The report finds that the Center's speakers, recommended resources and course syllabi (some of which are available online) similarly reflect a one-sided focus. Recommended readings heavily favor anti-Zionist writings, including works by deceased professor Edward Said, a Palestinian advocate, and former Israeli professor Ilan Pappé, the driving force behind academic boycotts of Israel. (CAMERA points out that Pappé's scholarship is now under critical scrutiny as he is charged with fabricating a quote that alleges to show how Israel planned to expel Arabs in an article published in the Journal of Palestine Studies and in his 2006 book, The Ethnic Cleansing of Palestine. He was also harshly criticized for promoting a graduate thesis centered on a bogus claim of an Israeli massacre of Palestinians that was formally recanted in a libel case). Also mentioned in the report is the Center's recommendation of the propaganda film, Occupation 101, featuring such well-known defamers of Israel as Noam Chomsky and Richard Falk.
One slide presentation on the Center's Web site was found to steer teachers to writings by activists of Jewish Voice for Peace (JVP) a group characterized by the ADL as one of the nation's leading anti-Israel organizations. Another, entitled "Teaching Sense Making Around Israel/Palestine", was shown to reduce the Arab-Israeli conflict to a simple battle over boundaries while rejecting discussion of Palestinian terrorism and the conflict's religious dimension as an "unsophisticated" approach.

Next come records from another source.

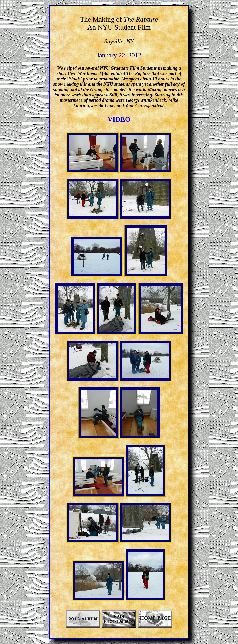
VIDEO (119, 119)
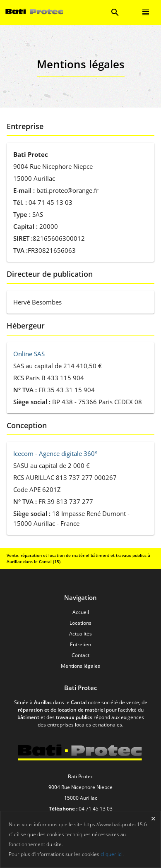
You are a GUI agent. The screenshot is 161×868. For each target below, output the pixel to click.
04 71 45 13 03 (96, 808)
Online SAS (29, 354)
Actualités (80, 633)
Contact (80, 655)
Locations (80, 623)
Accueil (81, 612)
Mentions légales (80, 666)
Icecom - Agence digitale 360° (55, 453)
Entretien (80, 644)
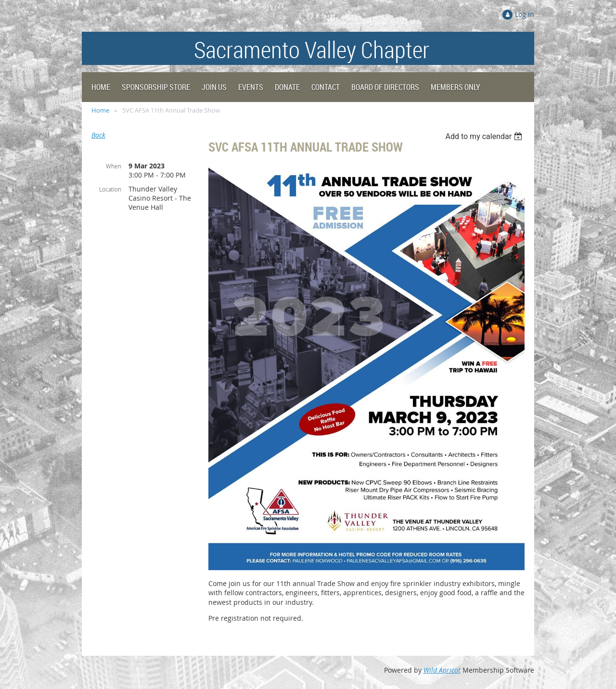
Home (100, 110)
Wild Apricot (442, 670)
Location (110, 189)
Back (98, 135)
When (114, 166)
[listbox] (485, 136)
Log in (525, 14)
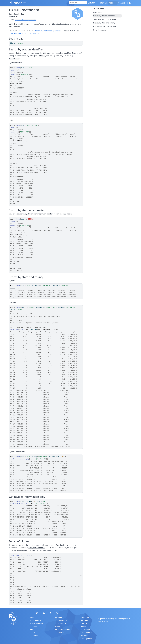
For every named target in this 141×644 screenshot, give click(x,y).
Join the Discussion (62, 630)
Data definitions (100, 30)
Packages (85, 620)
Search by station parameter (104, 19)
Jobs (32, 630)
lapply (22, 330)
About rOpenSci (36, 620)
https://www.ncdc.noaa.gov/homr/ (47, 31)
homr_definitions (23, 555)
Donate (32, 632)
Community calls (61, 624)
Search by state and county (104, 23)
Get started (93, 3)
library (13, 43)
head (12, 459)
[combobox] (78, 2)
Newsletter (85, 636)
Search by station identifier (104, 16)
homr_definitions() (36, 548)
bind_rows (14, 330)
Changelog (123, 3)
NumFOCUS (103, 622)
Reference (103, 3)
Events (57, 626)
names (12, 70)
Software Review (36, 624)
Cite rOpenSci (86, 639)
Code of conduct (61, 632)
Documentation (87, 632)
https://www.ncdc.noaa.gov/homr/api (24, 33)
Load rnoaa (98, 12)
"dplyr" (20, 310)
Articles (112, 3)
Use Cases (85, 624)
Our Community (61, 620)
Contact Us (34, 636)
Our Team (34, 626)
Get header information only (104, 26)
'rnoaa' (20, 43)
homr (18, 68)
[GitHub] (130, 3)
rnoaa (18, 3)
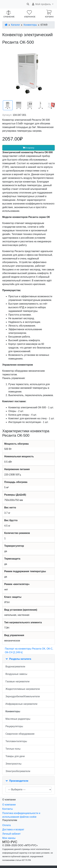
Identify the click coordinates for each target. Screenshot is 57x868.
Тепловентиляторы (16, 741)
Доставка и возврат (13, 830)
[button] (43, 4)
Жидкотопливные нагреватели (22, 689)
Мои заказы (9, 838)
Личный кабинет (11, 834)
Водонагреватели (15, 666)
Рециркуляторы (14, 726)
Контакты (7, 809)
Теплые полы (13, 749)
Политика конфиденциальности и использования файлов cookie (21, 815)
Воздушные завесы (16, 674)
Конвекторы (30, 25)
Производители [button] (19, 781)
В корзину (28, 148)
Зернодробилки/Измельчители (22, 696)
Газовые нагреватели (17, 681)
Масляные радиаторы (18, 719)
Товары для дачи (15, 756)
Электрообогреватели (18, 771)
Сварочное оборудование (20, 734)
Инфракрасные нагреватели (21, 704)
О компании (9, 805)
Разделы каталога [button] (20, 659)
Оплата (6, 825)
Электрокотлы (13, 764)
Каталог (15, 25)
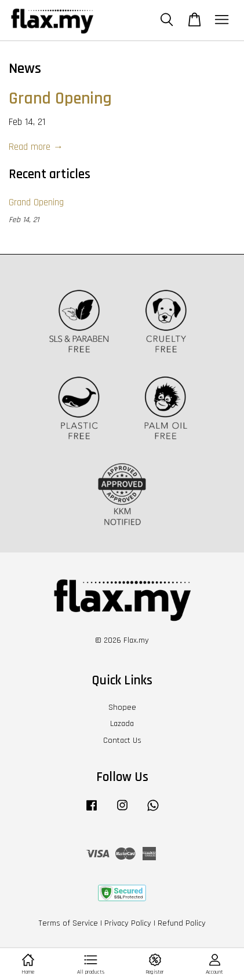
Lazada (122, 724)
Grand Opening (60, 98)
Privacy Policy (128, 923)
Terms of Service (68, 923)
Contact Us (122, 740)
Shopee (122, 708)
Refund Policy (181, 923)
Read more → (36, 147)
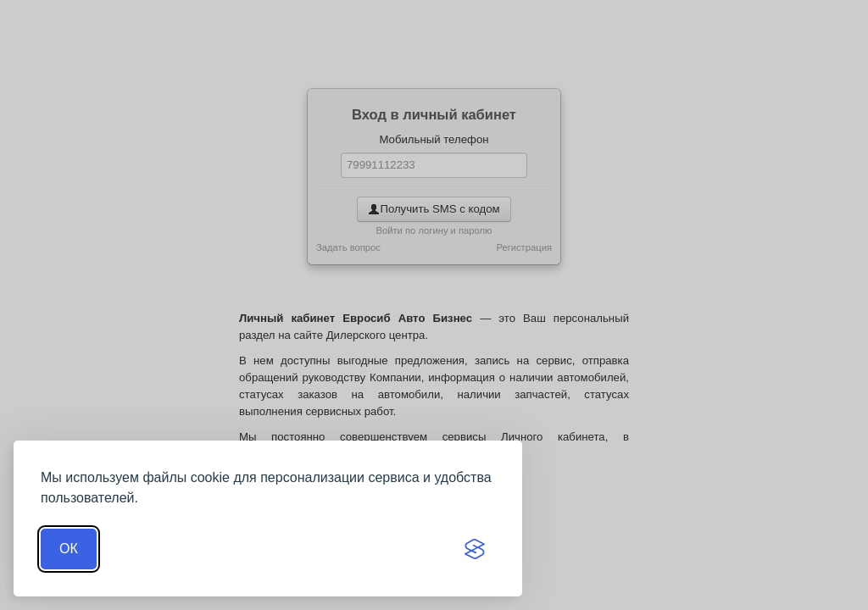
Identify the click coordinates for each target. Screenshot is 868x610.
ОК (69, 548)
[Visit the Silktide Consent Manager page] (475, 549)
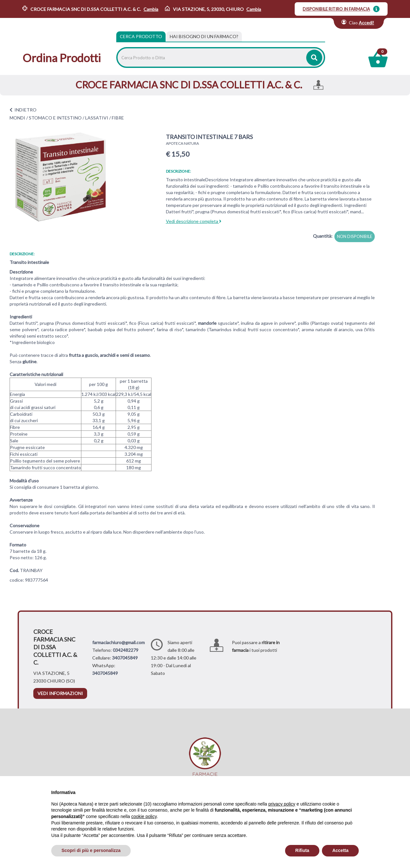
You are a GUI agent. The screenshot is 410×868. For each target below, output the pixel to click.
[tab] (204, 36)
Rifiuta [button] (302, 850)
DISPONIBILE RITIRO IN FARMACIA (336, 9)
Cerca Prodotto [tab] (141, 36)
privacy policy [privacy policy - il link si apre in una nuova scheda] (282, 804)
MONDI (18, 118)
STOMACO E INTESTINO (55, 118)
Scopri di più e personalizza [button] (91, 850)
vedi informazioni (60, 693)
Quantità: (323, 236)
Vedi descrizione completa (194, 221)
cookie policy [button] (144, 816)
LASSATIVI (97, 118)
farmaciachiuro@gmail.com (119, 642)
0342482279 (126, 650)
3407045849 (125, 658)
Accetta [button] (340, 850)
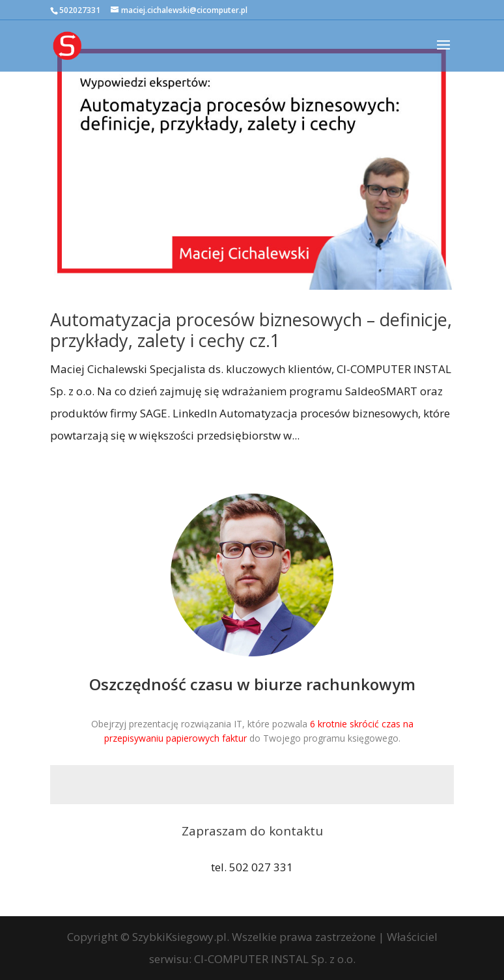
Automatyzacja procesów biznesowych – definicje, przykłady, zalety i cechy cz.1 (251, 329)
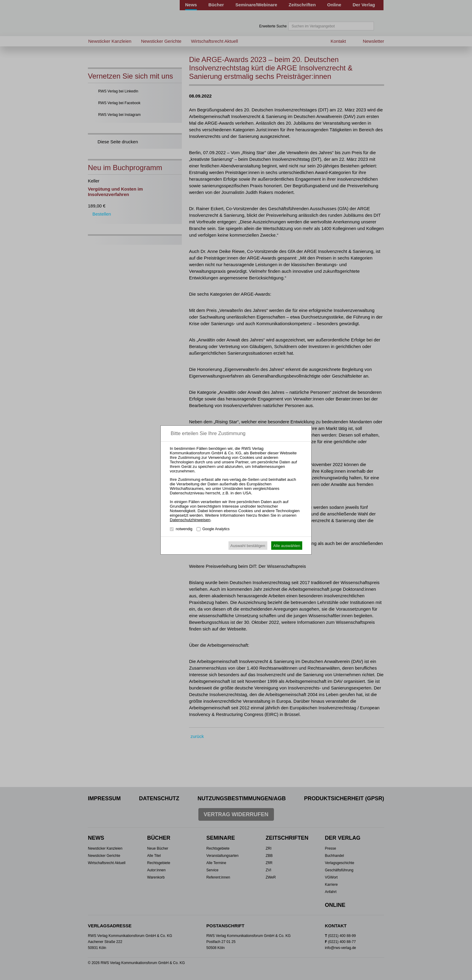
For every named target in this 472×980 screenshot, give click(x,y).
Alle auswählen (287, 546)
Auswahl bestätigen (248, 546)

The report also points to the Center's characterization of Israel as the regional "hegemon," a seemingly misleading use of the term, as Muslim and Arab populations outnumber the Jewish state by 400 million to 8 million and possess land area a thousand times greater. It similarly criticizes as absurd the Center's contention that U.S. policy aspires to "maintain Israel as a hegemon."
Daniel Pipes, a former professor at the center, who now heads the Middle East Forum said, "Since the time I was there about thirty years ago, the Harvard Center for Middle Eastern Studies has become increasingly biased and increasingly dogmatic and Paul (Beran) is a symptom of that change."
At least one Harvard alumnus has also expressed disappointment with the center's stance. "It's an embarrassment and a shame," said Ira Stoll former Managing Editor of the New York Sun and a 1994 graduate of Harvard college. He said the only consolation, as an alumnus, is that Harvard also has a strong representation of pro-Israel faculty members such as Alan Dershowitz, Ruth Wisse, and Lawrence Summers.
At the time of publication, Harvard University's Deputy Director of Communications Jeff Neal, had not responded to the Algemeiner's request for comment.